Previous experience of mortality shocks due to pandemics, such as the ones observed during the most severe seasonal flu epidemics, can furnish useful lessons about volatility spikes in deaths. However, there are also significant differences. First, the severity of the shock: as observed in recent studies on life expectancy changes after a pandemic [11], the worst recent flu epidemics (2014–2015) produced a shock in most high-income countries, causing severe drops in life expectancy, whose largest value (observed in Italy) was about half a year lost for both males and females. The current estimates for 2020 for a panel of more than 20 countries is a loss in life expectancy of more than a year. Second, cross-age impact: as many studies confirm (see Ref. [7] and references therein), COVID-19 death rates are roughly proportional to all-cause mortality, while in past epidemics spikes in deaths tended to be smaller for younger ages and were more significant in older population. Third, long-range consequences: lockdowns and similar measures lead to indirect consequences of the pandemics, such as delays in other medical diagnoses and therapies, recession of the economy, increase in self-isolation, alcohol and drug consumption, all resulting in long-term reduction of life expectancy. On the other side, durable changes in social behavior, such as masks wearing and avoiding overcrowded environments, just to mention a few, could lead to reduced mortality in certain population groups. Even if researchers are still unable to quantify the impact of these indirect effects on mortality changes, long-term modifications of the mortality curve should be considered in the next years.

The aim of this paper is to investigate the impact of the mortality shock due to the COVID-19 pandemic on Italian mortality rates. The reference dataset is the Human Mortality Database (HMD, [13]) as combined with the Short Term Mortality Fluctuations (STMF) data series, released by the HMD team in 2020. The STMF is a new component of the HMD providing data of all-cause mortality fluctuations by week within each calendar year. After merging these two datasets, we model mortality by means of the well-known stochastic model proposed by Lee and Carter in 1992. In the present work we choose to simply rely on the Lee–Carter model for consistency with the internal processing of the Human Mortality Dataset: although alternative models have been proposed to improve some drawbacks of this simple model (see [14], for a review), they are not designed to include shock effects. Instead, we suggest some generalizations of the Lee–Carter model, proposed in the recent literature [15], that are specifically aimed at modeling mortality shocks in view of the improvements they can bring. Empirical results are discussed both on the estimation of the model coefficients and on the forecast of the mortality rates.

2. Materials and Methods

2.1. Demographic Data

The Human Mortality Database (HMD) is one of the most used and cited data resources in demography. It was launched in May 2002 to provide detailed and highly reliable mortality and population estimates to those interested in human longevity: researchers, students, journalists, and policy analysts. The HMD follows open data principles; financial and logistical support are provided by sponsoring institutions, such as the Department of Demography at the University of California, Berkeley (UCB), the Max Planck Institute for Demographic Research (MPIDR), and the French Institute for Demographic Studies (INED). Nowadays, HMD contains original calculations of death rates and life tables for 41 countries and areas and an additional 8 sub-populations, as well as the raw data (death counts, census counts, birth counts, and population estimates from various sources) used in constructing those tables. Due to data quality requirements, the database is limited to populations where death registration and census data are virtually complete, so that the countries and areas included are relatively wealthy and highly industrialized. A companion project (Human Lifetable Database, HLD) includes life tables constructed by other institutions and mortality estimates for some countries (both developed and developing ones) that could not be included in the HMD.
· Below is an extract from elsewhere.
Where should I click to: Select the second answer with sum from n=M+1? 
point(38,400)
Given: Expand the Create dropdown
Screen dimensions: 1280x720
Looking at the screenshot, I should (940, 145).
The complete data series includes collected and estimated data. Period data are indexed by calendar year, whereas cohort data (if available) are indexed by year of birth. All files are organized by sex, age, and time. The collected data comprise: live birth counts (annual, by sex); death counts (annual, at the finest level of age detail available, as reported below, by sex), in the following denoted by $D_{time}\left(age\right)$; population size on 1 January (annual estimates either obtained from another source or from census data plus birth and death counts), in the following denoted by $P_{time}\left(age\right)$. Population size is given for both one-year and five-year age groups (specifically: ages 0, 1–4, 5–9, 10–14, …, 105–109, with an open age interval for 110+).
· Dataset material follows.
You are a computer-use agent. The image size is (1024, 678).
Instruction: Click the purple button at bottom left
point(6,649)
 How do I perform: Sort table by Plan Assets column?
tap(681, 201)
The estimated data comprise: population exposed to risk of death (during a given age-time interval, based on annual population estimates), denoted by $E_{time}\left(age\right)$; death rates (the death count for a given age-time interval divided by an estimate of the exposure-to-risk in the same interval); life tables (life expectancies and other indicators of mortality and longevity). Deaths, exposure-to-risk, death rates, and life tables are given in several formats of age and time: 1 × 1 (by age and year); 1 × 5 (by age and 5-year time interval); 5 × 1 (by 5-year age group and year); and coarser grouping such as 5 × 5, 1 × 10, 5 × 10. At the finest level of detail, available data include, separately for male and female population, the exposures $E_t\left(x\right)$, estimated as the population of age x at 30 June, year t, and the death counts $D_t\left(x\right)$, expressing deaths in year t of persons of age x, from which one can obtain the central mortality rate at age x in year t as $m_{xt}=D_t\left(x\right)/E_t\left(x\right)$.

The Short-term Mortality Fluctuations (STMF) data series [16,17] are a new component of the Human Mortality Database (HMD). These series are established to provide data for scientific analysis of all-cause mortality fluctuations by week within each calendar year. An interactive graphical interface, the STMF online visualization tool, publicly available at https://mpidr.shinyapps.io/stmortality/ (accessed on 9 June 2023), is also provided to quickly obtain an overview of the excess weekly mortality in a specific country and year. The decision to add this new resource to the HMD was triggered by the COVID-19 pandemic. An additional motivation for this HMD extension was the increasing importance of short-term or seasonal mortality fluctuations that are driven by temporary hazards such as influenza epidemics, temperature extremes, as well as man-made or natural disasters.

The relative importance of short-term excess mortality increases in the context of a general mortality decline. It is also important also these particular problems tend to disproportionally affect vulnerable population groups such as the elderly.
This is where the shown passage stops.